Ruptured Uterus: Still an Ugly Truth of Maternal Mortality in a Tertiary Care Centre, Bangladesh
DOI:
https://doi.org/10.3329/jcmcta.v27i1.62278Keywords:
Ruptured uterus; Maternal morbidity; Obstetric fistula; Prolong labor; Previous caesarean section; Fetal outcomeAbstract
This prospective observational study was carried out in the Department of Obstetrics & Gynecology, Chittagong Medical College Hospital from May 2002 to April 2003. The objective of the study was to evaluate various aspects of ruptured uterus regarding etiology, identification of risk factors, types of surgery carried out, maternal mortalities & morbidities and fetal outcome. During the period, out of total 9643 hospital deliveries, 70 cases of ruptured uterus were admitted. This gives an incidence of ruptured uterus 1 in 137 deliveries. Most of the women ranged between 20-29 years of age, while almost all of them were multi parous with mean parity of 5.5. There were only 2 cases in primi gravida , 81% patient was not on any antenatal care. Most of them (81%) were illiterate and from low socioeconomic (87%) group of the community.
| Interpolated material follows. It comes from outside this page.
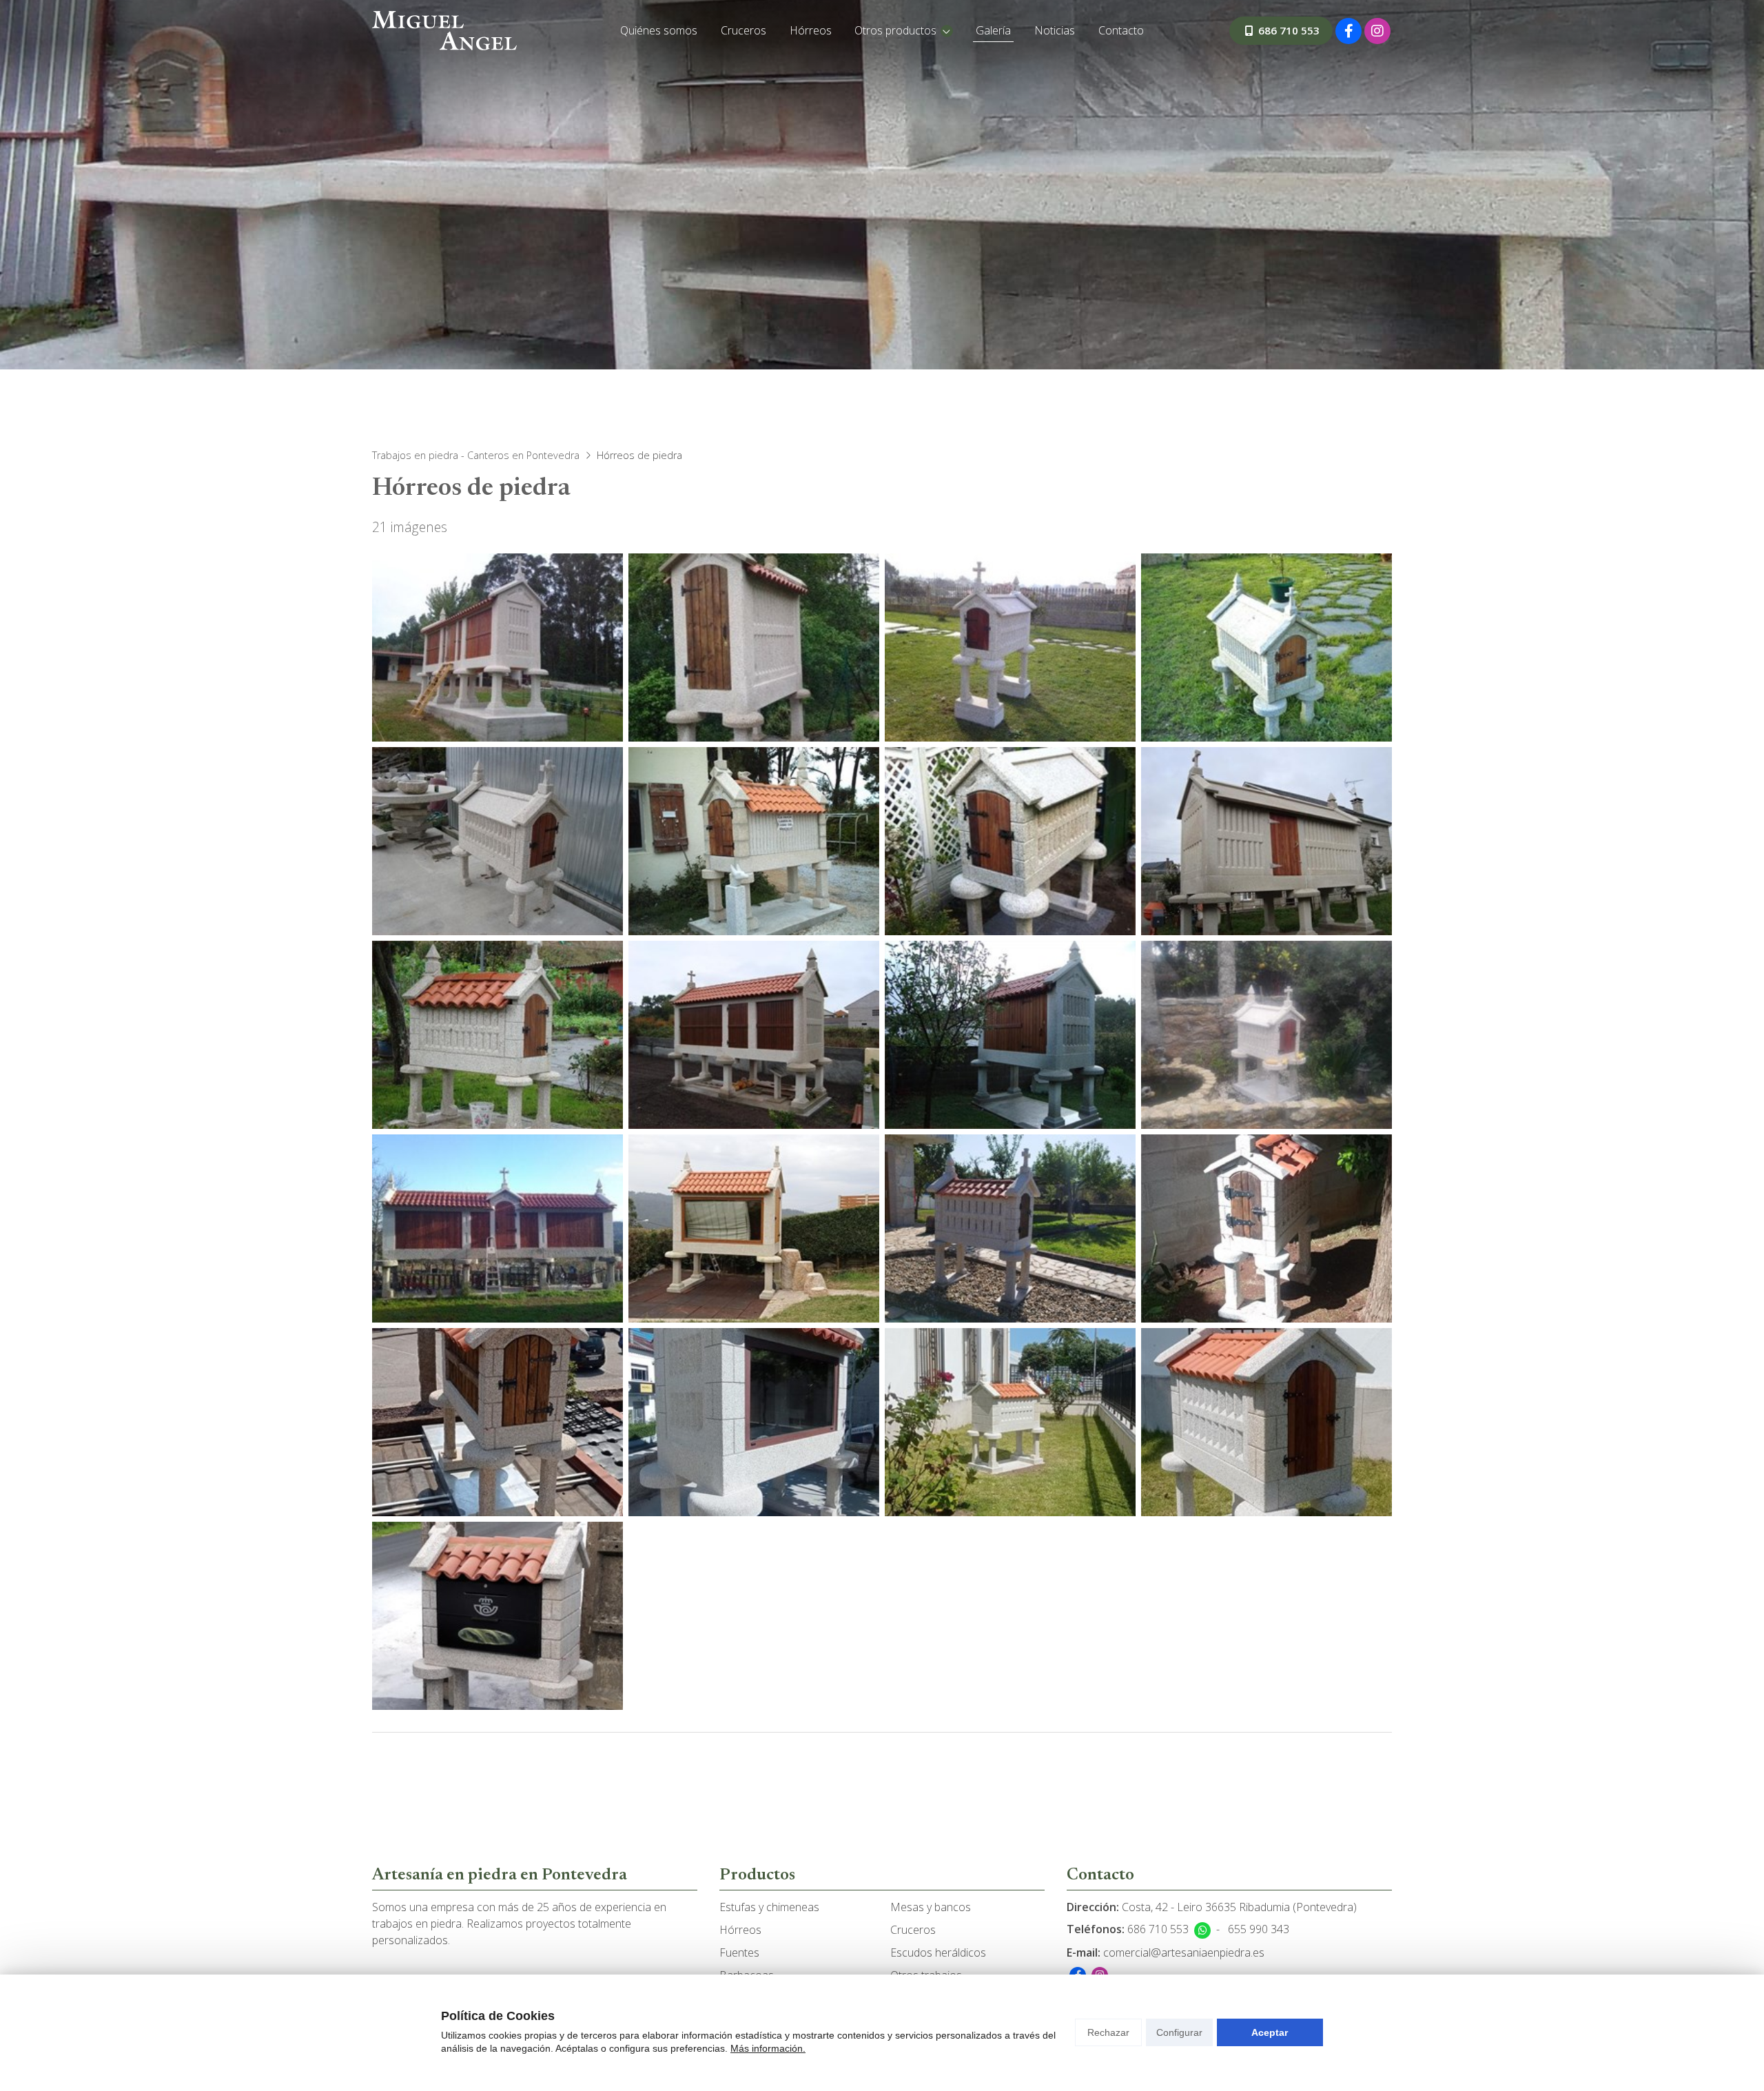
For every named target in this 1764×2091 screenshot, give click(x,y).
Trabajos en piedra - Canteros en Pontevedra (476, 455)
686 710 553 (1158, 1929)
The common etiological risk factors were Cephalo pelvic disproportion (67%) Shoulder presentation (21%) Abuse of oxytocic drugs (10%) Previous caesarean scar (16%) and Malhandling by dai (42%). Most of the patients gave the history of prolonged labor for more than 24 hours. Shock and sepsis were the prominent presenting features. In most cases, the rupture site was on the lower segment (51%) and in 78% cases, the tear was complete. Out of 68 patients, 33(48%) underwent subtotal hysterectomy, 19(31%) had repair and 14(20.5%) patient undergone total hysterectomy. (2.8%) patients expired after arrival at the hospital before any surgical intervention could be done. Out of 70 patients, 7 patients died giving the mortality rate10%. The fetal mortality rate was 87%.Uterine rupture still remains one of the major causes of maternal and newborn morbidity and mortality in Bangladesh. Promotion of skilled attendance at birth, use of family planning among those at high risk, avoiding injudicious use of oxytocics during labor, correct use of Partograph and preventing unnecessary c-sections are essential in reducing the occurrence of uterine rupture.